◆ TRAVAIL À FAIRE
1. Répondez aux questions suivantes à partir de l'extrait sur les gaz de schiste.
(a) Jusqu'à quel prix le gaz naturel a-t-il plongé aux Etats-Unis début 2012 ?
(b) Combien d'emplois les gaz de schiste ont-ils créés aux Etats-Unis ?
(c) Combien de personnes compte la population active américaine ?
2. Poursuivez l'extrait sur les gaz de schiste à partir de sa dernière phrase.

◆ EXTRAIT DE PAGE
▬▬▬

Extrait d’un rapport très étayé de l’IDDRI (Institut du développement durable et des relations internationales /Sciences Po), présenté dans la presse par son “directeur du programme climat” Thomas Spencer :
Une étude de l’université de Stanford, en Californie, datant de septembre, démontre comme nous que l’impact de la ”révolution” des gaz et pétrole de schiste sur la croissance sera marginale aux Etats-Unis […], et cela malgré la chute spectaculaire du prix du gaz naturel aux Etats-Unis, qui n’est d’ailleurs pas viable à long terme : après avoir plongé jusqu’à 1,95 dollar par million de BTU début 2012, il est remonté à près de 5 dollars en janvier. En fait, d’autres facteurs jouent bien plus sur la croissance et la compétitivité des Etats-Unis que les hydrocarbures de schiste, notamment la baisse du dollar par rapport au yuan chinois et à l’euro…
L’impact [des gaz de schiste] sur le secteur manufacturier a été minimal. […] Les retombées économiques sont très sectorielles. Et très locales : dans les Etats qui en produisent, la croissance du PIB n’est pas beaucoup plus élevée qu’ailleurs.
Aux Etats-Unis les gaz de schiste n’ont pas créé 600 000 emplois, comme l’affirment les porte-parole des pétrogaziers, mais 100 000 : « soit un impact très limité, sachant que la population active américaine compte 155 millions de personnes. »

▬▬▬

◆ DONNÉES SOURCES
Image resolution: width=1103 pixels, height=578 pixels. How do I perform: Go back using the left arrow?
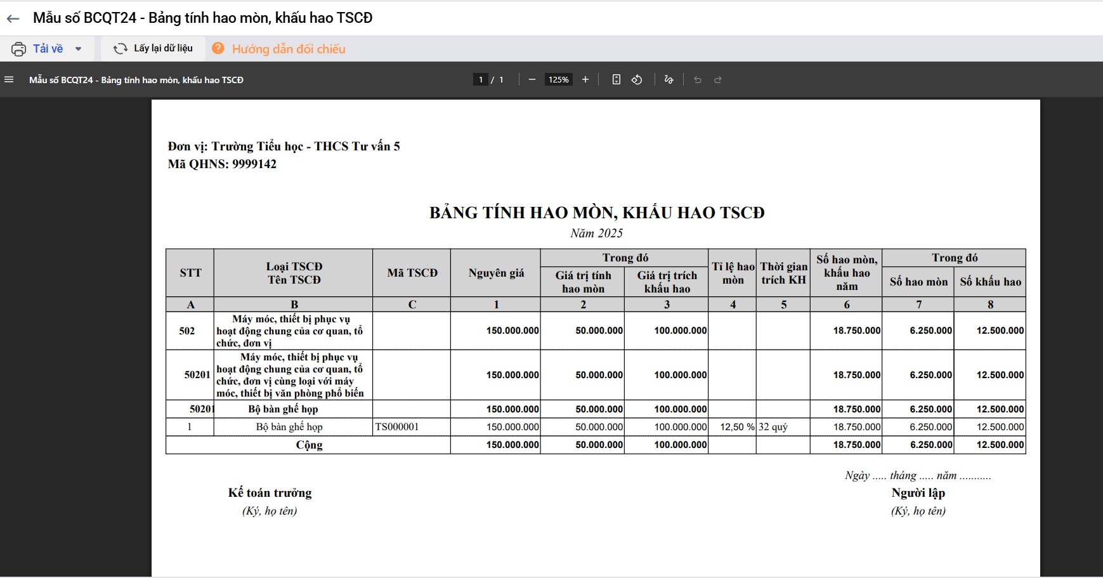pos(13,19)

▬▬▬

◆ RÉPONSES FINALES
1.
(a) 1,95 dollar par million de BTU.
(b) 100 000 emplois.
(c) 155 millions de personnes.

2.
…Et pour parvenir à ce maigre résultat socio-économique, il a fallu forer des puits à l’infini : « 130 puits par mois en moyenne entre 2000 et 2010, rien que pour l’exploration. C’est une activité industrielle extrêmement intensive. »
Étudiant les perspectives du gaz de schiste en Europe, Thomas Spencer conseille une attitude « agnostique » (la foi dans le gaz de schiste ne relevant pas de l’économie mais d’une sorte de religion). Il ne faut pas rêver, explique-t-il : l’Europe est « plus densément peuplée que les Etats-Unis » et « la résistance locale est forte : regardez ce qui se passe au Royaume-Uni ».
Et l’exploitation des gaz de schiste « ne changerait pas la donne » en Europe, parce que : 1. « même dans les scénarios les plus optimistes, l’Europe resterait largement dépendante des importations de gaz et de pétrole » et les prix « resteront déterminés par les marchés internationaux » ; 2. le gaz de schiste « ne suffirait en aucun cas à résoudre l’équation énergie-climat-compétitivité »
Enfin,« sur le long terme, le coût d’une transition basée sur l’efficacité énergétique, les renouvelables et d’autres sources d’énergie peu carbonées, est égal voire inférieur au business as usual basé sur les fossiles. »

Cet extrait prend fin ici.